[PATCH] D137717: [AArch64][SVE] Fix bad PTEST(X, X) optimization
Cullen Rhodes via Phabricator via llvm-commits
llvm-commits at lists.llvm.org
Wed Nov 9 07:51:15 PST 2022
c-rhodes created this revision.
c-rhodes added reviewers: paulwalker-arm, peterwaller-arm.
Herald added subscribers: psnobl, hiraditya, kristof.beyls, tschuett.
Herald added a reviewer: efriedma.
Herald added a project: All.
c-rhodes requested review of this revision.
Herald added a project: LLVM.
AArch64InstrInfo::optimizePTestInstr attempts to remove a PTEST of a
predicate generating operation that identically sets flags (implictly).

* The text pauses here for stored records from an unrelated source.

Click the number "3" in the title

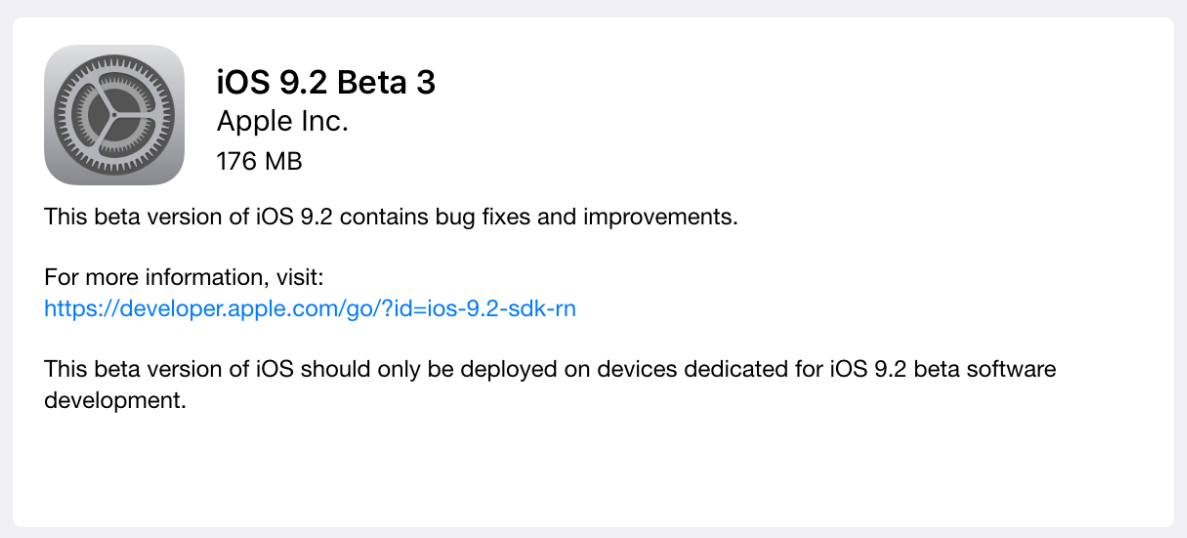[425, 82]
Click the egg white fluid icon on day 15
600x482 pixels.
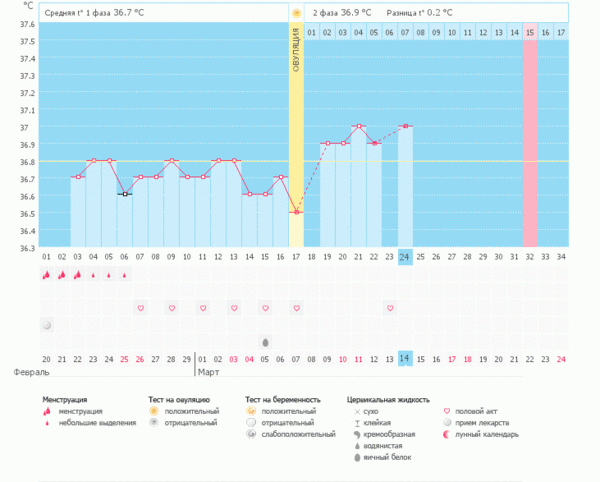[265, 342]
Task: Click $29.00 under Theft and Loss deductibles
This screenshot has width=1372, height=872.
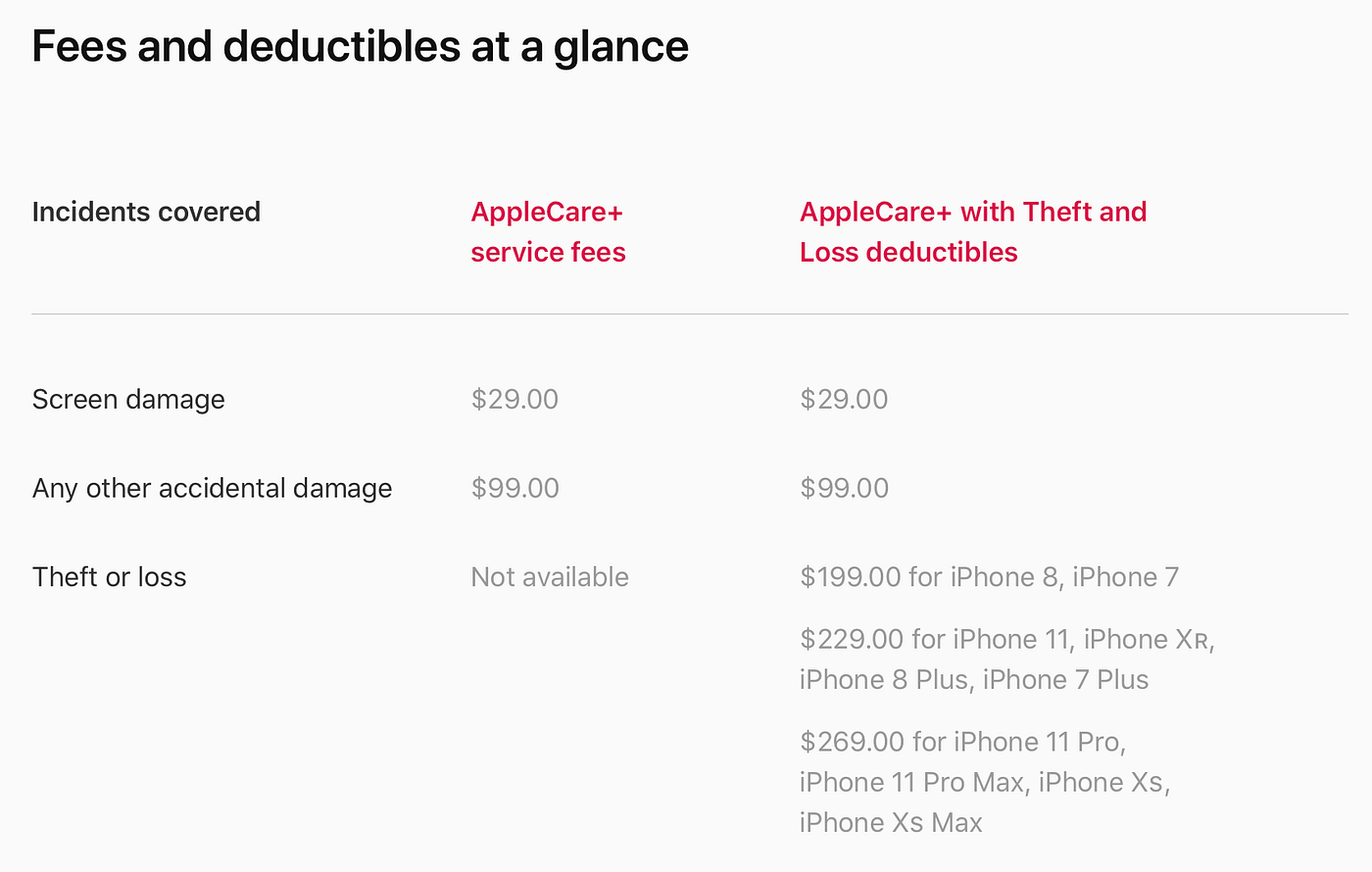Action: pyautogui.click(x=844, y=400)
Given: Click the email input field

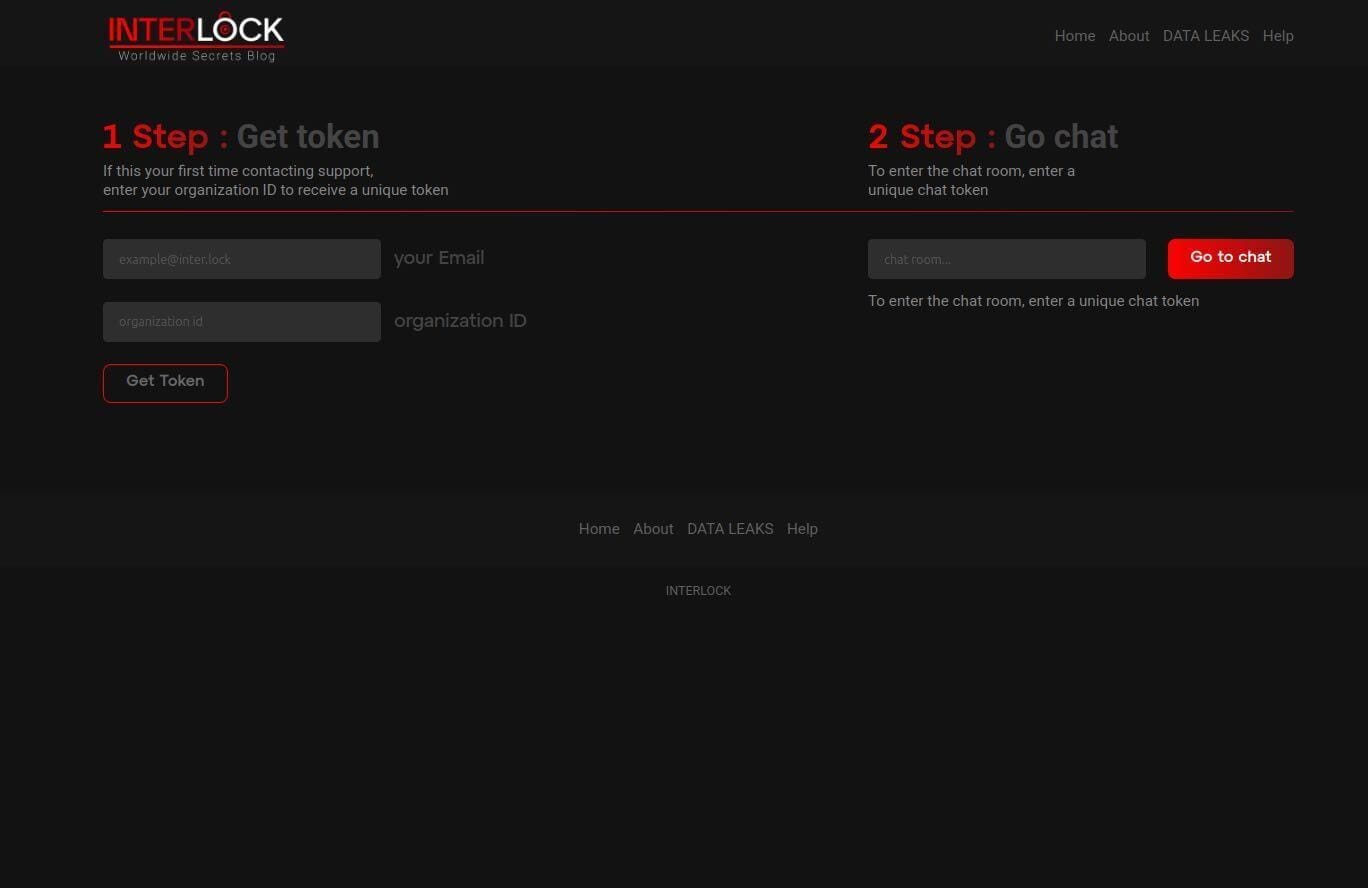Looking at the screenshot, I should pos(242,259).
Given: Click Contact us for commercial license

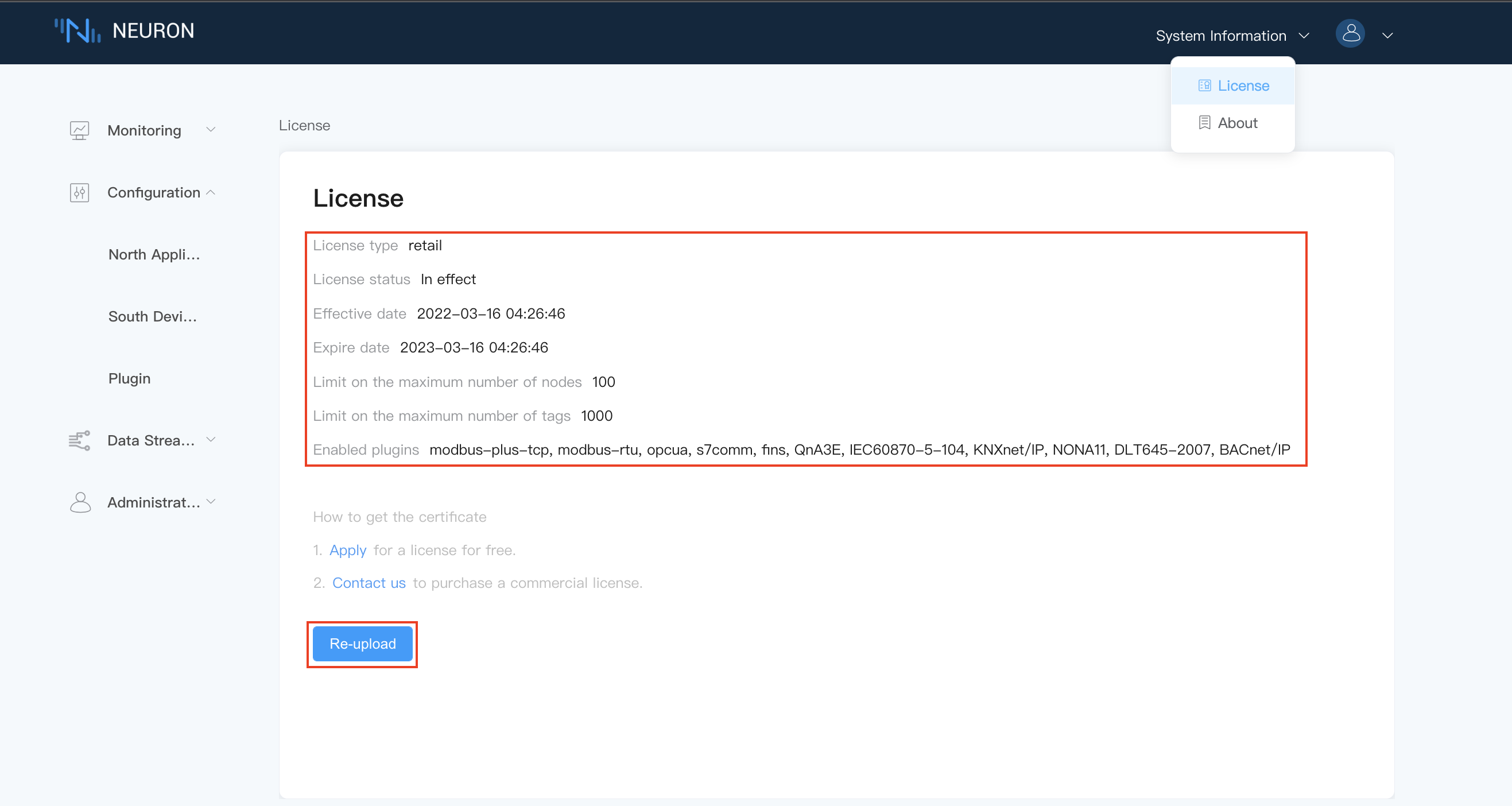Looking at the screenshot, I should [370, 582].
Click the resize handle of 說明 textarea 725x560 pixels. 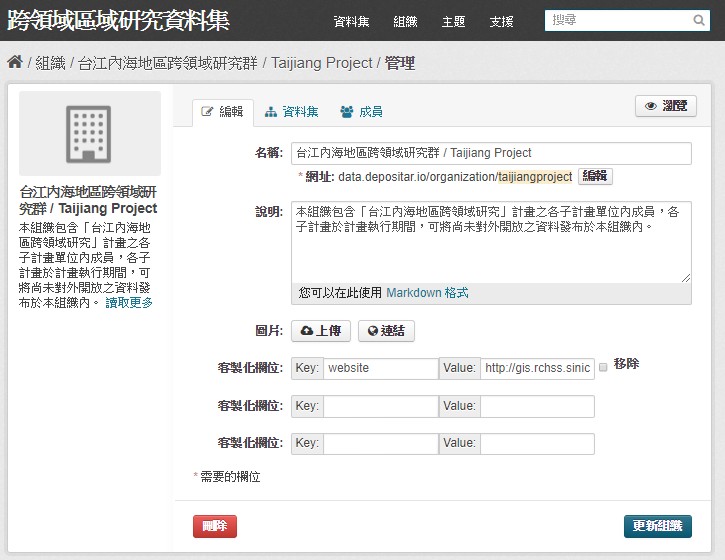(x=686, y=277)
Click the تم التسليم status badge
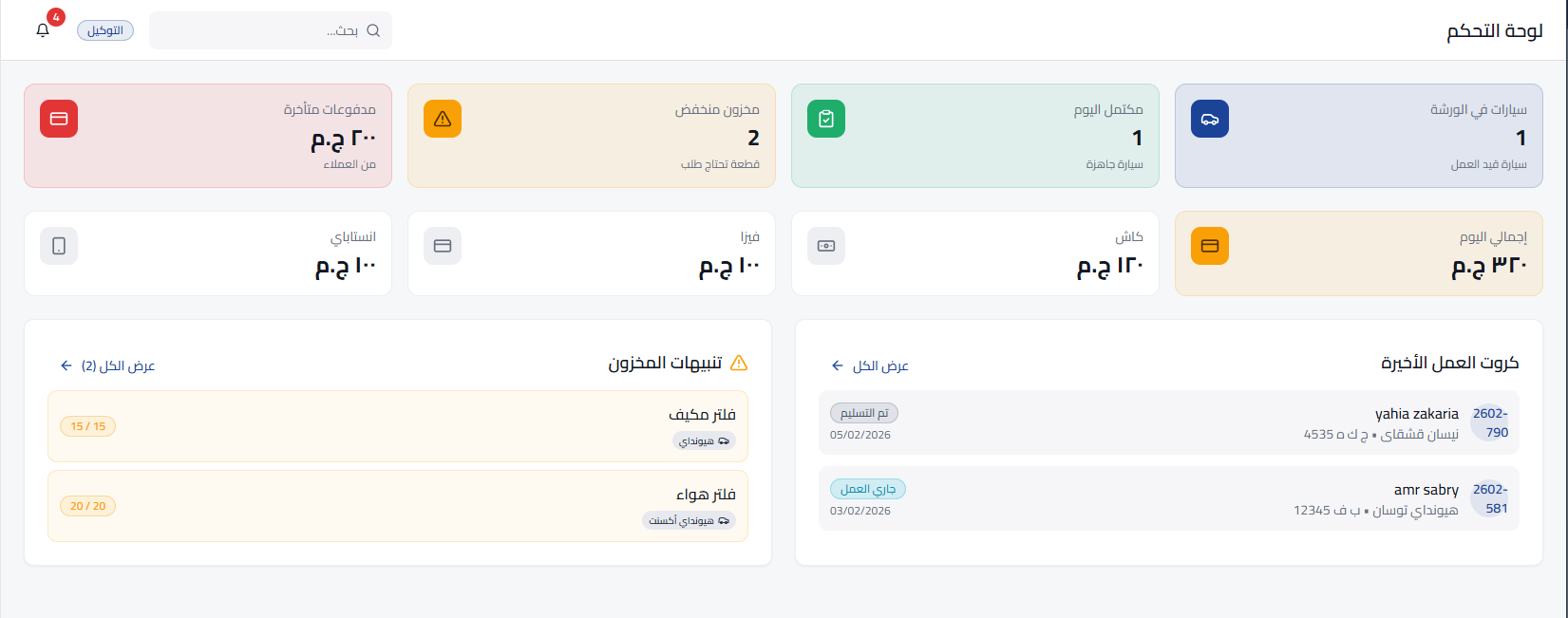The image size is (1568, 618). (864, 413)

When the mask is the same as the input predicate the PTEST is currently
removed. This is incorrect since the mask for the implicit PTEST
performed by the flag-setting instruction differs from the mask
specified to the explicit PTEST and could set different flags.
For example, consider
PG=<1, 1, x, x>
Z0=<1, 2, x, x>
Z1=<2, 1, x, x>
X=CMPLE(PG, Z0, Z1)
=<0, 1, x, x> NZCV=0xxx
PTEST(X, X), NZCV=1xxx
where the first active flag (bit 'N' in NZCV) is set by the explicit
PTEST, but not by the implicit PTEST as part of the compare. Given the
PTEST mask and source are the same however, first is equivalent to any,
so the PTEST could be removed if the condition is changed. The same
applies to last active. It is safe to remove the PTEST for any active,
but this information isn't available in the current optimization.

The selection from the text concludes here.